He's also assuming that the big players would be able to reproduce any other
part of the company (e.g. execution)

------
confounded
Possibly, but it depends who you hope that it will protect you against, or who
you wish to extort with it.

Software patents are granted by people who don’t understand software, for
pretty much anything.

If you hope that it can protect you against a large company, there’s a pretty
good chance that their portfolio already contains a broader, stupider patent
than the one you’ve acquired, which covers what they’re doing. Or perhaps the
same thing worded differently. You will lose.

If not, or if it’s a smaller company with keen VCs or deep pockets, they can
just burn you out on legal fees for IP lawyers. You will lose.

All your patent will be good for is extinguishing small independent businesses
in your space, by drawing them into lawyerdom, at considerable cost to
yourself. You will win, simply because you have more to spend.

------
arfar
I work in the tech transfer office for a medium sized university (a non
practicing entity! _shock_ _horror_ ) and patents are a very key tool for us.

Many players we license technology to are only interested in licensing a
technology if it's protected by a patent. If there isn't any patent
protection, then any third party willing to put enough in can simply read some
journal articles published by the researchers (because they do publish
everything they can for prestige and more government money) and implement the
software themselves and the licensee has no way to stop them (other than
through their own execution).

I haven't work at the tech transfer office for very long, but I think I have
only seen software related inventions be licensed that had patent protection.
When we do license a patent, the licensee most often receives worldwide
exclusive rights to exploit the technology in their field. (well, I guess it's
not quite worldwide monopoly, it's only a monopoly in the regions the patent
is filed in, we do give them worldwide rights to use other stuff like
copyright and trade secrets though).

------
miguelrochefort
I absolutely despise copyrights and parents.

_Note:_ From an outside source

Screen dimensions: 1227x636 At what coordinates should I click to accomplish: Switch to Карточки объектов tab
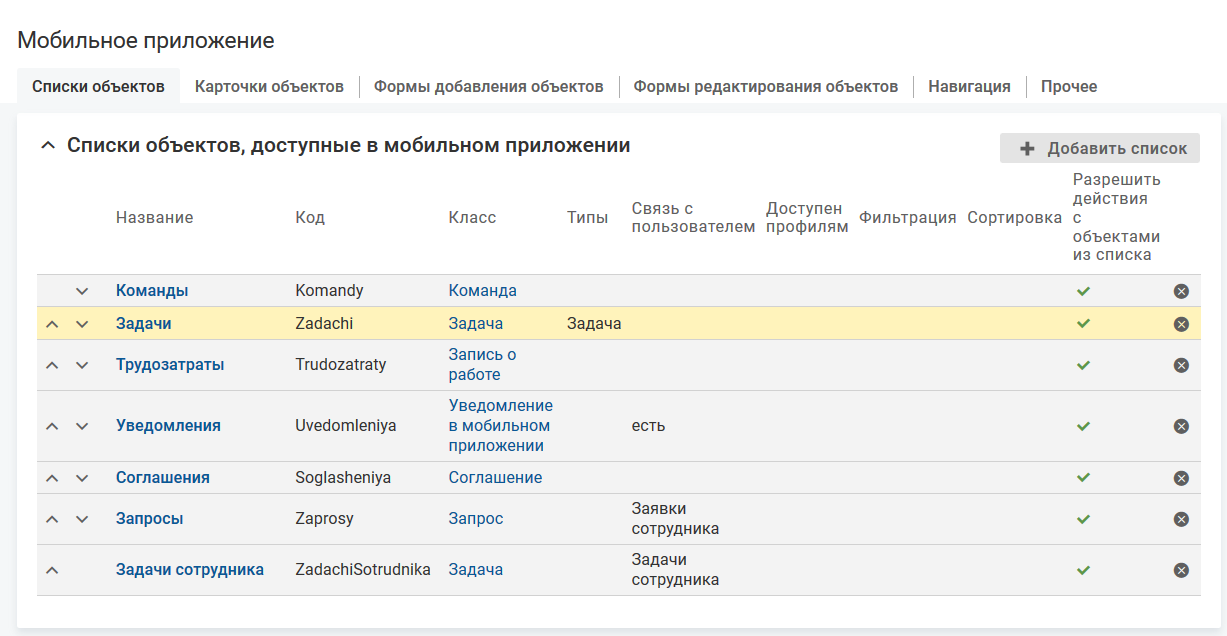pos(269,87)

The very idea that someone should have exclusive rights to an idea is
ridiculous and unsustainable.

I have had dozens of ideas that I later realized were already patented. How is
someone supposed to innovate when they're expected to know about everything
that has ever been patented?

I am hopeful that decentralized content/software/service distribution will
prevent patent and copyright protection from being enforced altogether, making
them obsolete.

I hold that exact same views regarding piracy, privacy, drugs, gun control,
etc. These restrictions simply can't be enforced in a decentralized world.

------
masudrhossain
I think most software devs are HIGHLY against patents for software. Hence the
strong opensource community within software.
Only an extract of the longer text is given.